EPA proposes power-plant emission standards

The EPA has proposed the first national standards for limiting mercury and other toxic emissions.

Canada has long called for regulation of pollutants that drift across U.S. border

The U.S. Environmental Protection Agency proposed on Wednesday the first national standards for limiting mercury, arsenic and other toxic air pollution from power plants in the United States.

If the proposal becomes law, it would force many plants to install pollution-control technologies to cut harmful emissions.

Canadian municipalities have long called on the EPA to mandate reduced emissions from coal-fired plants in U.S. Midwestern states.

According to the Ontario government, about half of the 5,000 premature deaths caused by smog in the province every year can be attributed to air pollution that crosses the Canada-U.S. border.

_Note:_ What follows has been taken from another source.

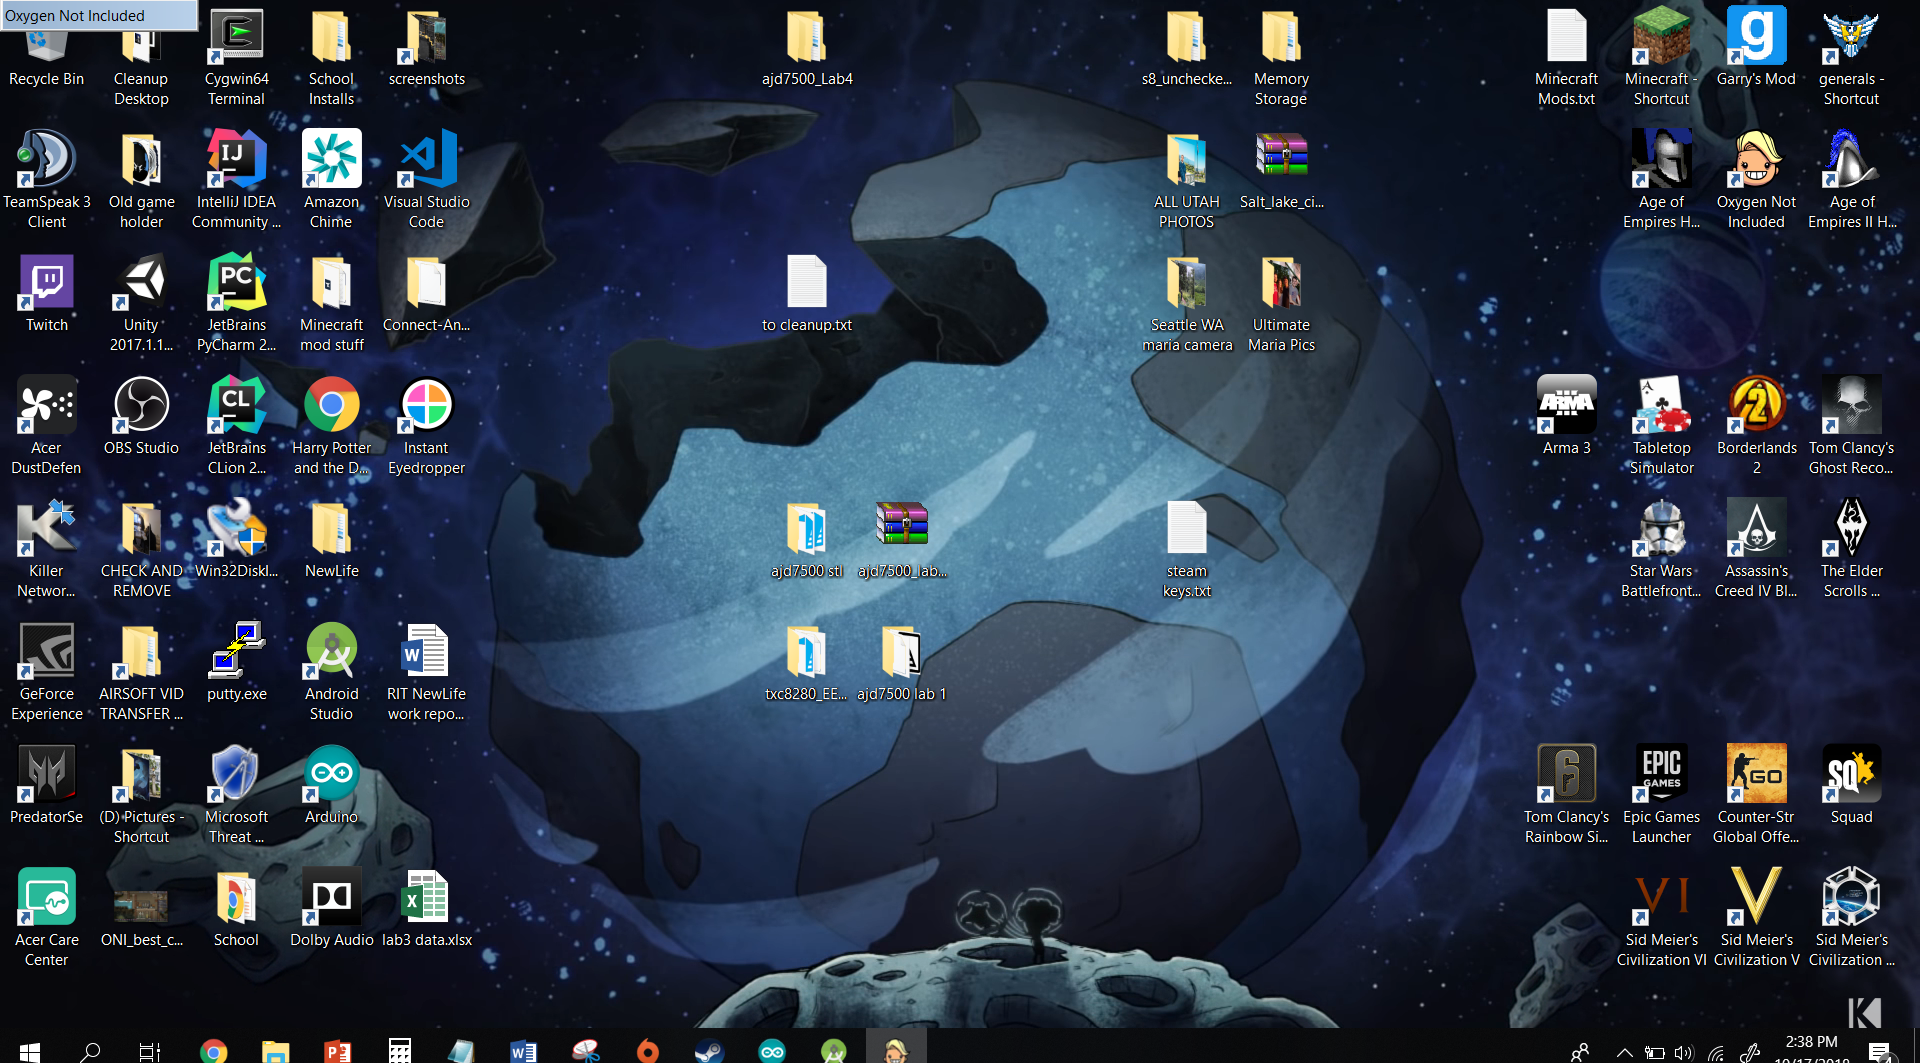Click Steam in the taskbar
This screenshot has height=1063, width=1925.
tap(709, 1050)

There are currently no limits on how much mercury or other pollutants can be released from a power plant's smoke stacks in the U.S. The EPA said the new regulations — which, if passed, could go into effect by 2014 — would reduce mercury emissions from these power plants by 91 per cent.

In the U.S., power plants are responsible for half of mercury and more than half of acid gas emissions, according to the EPA, which says that in the power industry, coal-fired plants are responsible for 99 per cent of mercury emissions.

"Currently, more than half of all coal-fired power plants already deploy the widely available pollution-control technologies that allow them to meet these important standards," the EPA said Wednesday in a release. "Once final, these standards will ensure the remaining coal-fired plants, roughly 44 per cent, take similar steps to decrease dangerous pollutants."

Such rules would have the greatest impact on Texas, which is home to more coal-fired power plants than any other state. Texas has at least 17 coal-fired plants and about a dozen more in various stages of the permitting process.

Mercury can cause neurological damage, including lower IQ in children exposed in the womb and during early developmental stages. Arsenic, chromium and nickel — also targeted for emission reduction — have been linked to cancer.

The EPA's proposal is in response to a court order to regulate mercury and other air pollutants. The agency will be holding public hearings in the proposal in the coming months.